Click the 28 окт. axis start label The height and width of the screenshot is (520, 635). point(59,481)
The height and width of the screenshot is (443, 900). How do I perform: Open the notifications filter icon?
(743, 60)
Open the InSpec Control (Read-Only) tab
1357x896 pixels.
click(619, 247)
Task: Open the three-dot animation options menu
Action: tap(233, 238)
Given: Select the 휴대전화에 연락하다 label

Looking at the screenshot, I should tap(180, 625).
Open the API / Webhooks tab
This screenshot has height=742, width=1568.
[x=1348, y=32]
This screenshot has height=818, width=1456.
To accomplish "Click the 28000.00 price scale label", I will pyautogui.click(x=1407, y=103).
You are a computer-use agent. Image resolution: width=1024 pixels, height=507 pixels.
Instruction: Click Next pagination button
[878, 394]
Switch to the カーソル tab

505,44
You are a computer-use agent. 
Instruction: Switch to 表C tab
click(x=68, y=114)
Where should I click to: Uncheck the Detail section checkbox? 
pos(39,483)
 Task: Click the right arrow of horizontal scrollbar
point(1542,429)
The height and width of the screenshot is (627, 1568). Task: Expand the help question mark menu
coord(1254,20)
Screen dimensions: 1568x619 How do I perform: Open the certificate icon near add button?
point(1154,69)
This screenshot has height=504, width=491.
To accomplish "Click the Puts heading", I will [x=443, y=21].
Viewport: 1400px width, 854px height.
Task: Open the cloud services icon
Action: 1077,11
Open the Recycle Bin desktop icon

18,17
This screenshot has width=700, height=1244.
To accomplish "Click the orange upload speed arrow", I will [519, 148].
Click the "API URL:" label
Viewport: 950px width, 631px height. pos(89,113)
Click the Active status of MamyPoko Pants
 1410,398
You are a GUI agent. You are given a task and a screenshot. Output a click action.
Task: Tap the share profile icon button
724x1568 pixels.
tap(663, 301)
########################################
▶ [Exercise]: Arrange every line of the records as a JSON list of strings, one string per line, leaving out blank lines.

▶ [Response to this exercise]:
[
  "Click the 28 окт. axis start label The height and width of the screenshot is (520, 635). point(59,481)",
  "The height and width of the screenshot is (443, 900). How do I perform: Open the notifications filter icon?",
  "(743, 60)",
  "Open the InSpec Control (Read-Only) tab",
  "1357x896 pixels.",
  "click(619, 247)",
  "Task: Open the three-dot animation options menu",
  "Action: tap(233, 238)",
  "Given: Select the 휴대전화에 연락하다 label",
  "Looking at the screenshot, I should tap(180, 625).",
  "Open the API / Webhooks tab",
  "This screenshot has height=742, width=1568.",
  "[x=1348, y=32]",
  "This screenshot has height=818, width=1456.",
  "To accomplish \"Click the 28000.00 price scale label\", I will pyautogui.click(x=1407, y=103).",
  "You are a computer-use agent. Image resolution: width=1024 pixels, height=507 pixels.",
  "Instruction: Click Next pagination button",
  "[878, 394]",
  "Switch to the カーソル tab",
  "505,44",
  "You are a computer-use agent. ",
  "Instruction: Switch to 表C tab",
  "click(x=68, y=114)",
  "Where should I click to: Uncheck the Detail section checkbox? ",
  "pos(39,483)",
  " Task: Click the right arrow of horizontal scrollbar",
  "point(1542,429)",
  "The height and width of the screenshot is (627, 1568). Task: Expand the help question mark menu",
  "coord(1254,20)",
  "Screen dimensions: 1568x619 How do I perform: Open the certificate icon near add button?",
  "point(1154,69)",
  "This screenshot has height=504, width=491.",
  "To accomplish \"Click the Puts heading\", I will [x=443, y=21].",
  "Viewport: 1400px width, 854px height.",
  "Task: Open the cloud services icon",
  "Action: 1077,11",
  "Open the Recycle Bin desktop icon",
  "18,17",
  "This screenshot has width=700, height=1244.",
  "To accomplish \"Click the orange upload speed arrow\", I will [519, 148].",
  "Click the \"API URL:\" label",
  "Viewport: 950px width, 631px height. pos(89,113)",
  "Click the Active status of MamyPoko Pants",
  " 1410,398",
  "You are a GUI agent. You are given a task and a screenshot. Output a click action.",
  "Task: Tap the share profile icon button",
  "724x1568 pixels.",
  "tap(663, 301)"
]